WNTV1
- Country: New Zealand
- Broadcast area: Wellington and southern North Island
- Network: NZBC TV (1969–75)

Programming
- Language: English
- Picture format: 576i black & white (1961–73) 576i PAL colour (1973–75)

Ownership
- Owner: New Zealand Broadcasting Corporation
- Sister channels: AKTV2, CHTV3, DNTV2

History
- Launched: 1 July 1961
- Closed: 31 March 1975
- Replaced by: TV One

Availability

Terrestrial
- Analogue: Channel 1 (Wellington)

= WNTV1 =

Local TV station in Wellington, New Zealand

WNTV1 was a television station in Wellington, the capital of New Zealand, established by the then New Zealand Broadcasting Corporation in 1961. After its local broadcasts ended in 1975, it served as the national operating base of TV One, which is now based in Auckland.

==History==
WNTV1 was the third television station to start, after Christchurch's CHTV3 and Auckland's AKTV2, commencing broadcasts on 1 July 1961. WNTV1 served as the flagship of the NZBS/NZBC Television network, as programmes were sent to the station first, and later sent to AKTV1, CHTV3 and DNTV2.
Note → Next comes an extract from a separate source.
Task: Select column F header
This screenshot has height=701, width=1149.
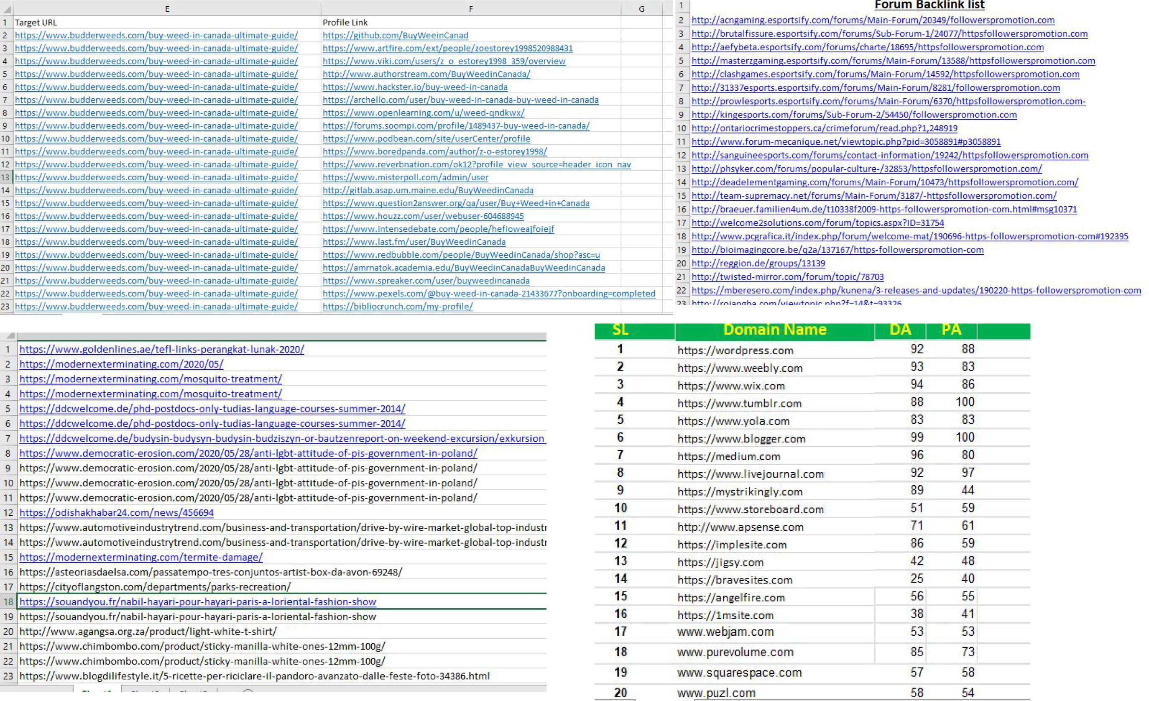Action: [x=471, y=8]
From 1965 to 1966, WNTV1 produced the newsmagazine programme Town and Around. The 16 May 1966 issue of NZ TV Weekly had touted it as "one of the liveliest pieces of television". When Bute Hewes took over as producer in 1966, the programme's popularity among locals increased. Locally originated music show C'mon made its first airing on 26 November 1966 as a pilot programme.

At its launch, WNTV1 broadcast from a 10 kW (EIRP) transmitter atop Mount Victoria. Coverage was extended to the Wairarapa and Manawatū in 1963 with the commissioning of translators at Otahoua and Wharite Peak. In February 1967, the Mount Victoria transmitter was replaced by a new 100 kW transmitter atop Mount Kaukau.

==Aftermath==
In 1975, the NZBC was dissolved and the Broadcasting Corporation of New Zealand began overseeing television broadcasts. TV One inherited the Wellington and Dunedin studios, but the call signs were abolished.

Local news was restored after the two television channels were put up under the same owner (Television New Zealand) in 1980, lasting until the end of the decade. The local programme was Today Tonight. Wellington had a Horizon Pacific Television station between 1995 and 1997, Capital Television, which also produced local news.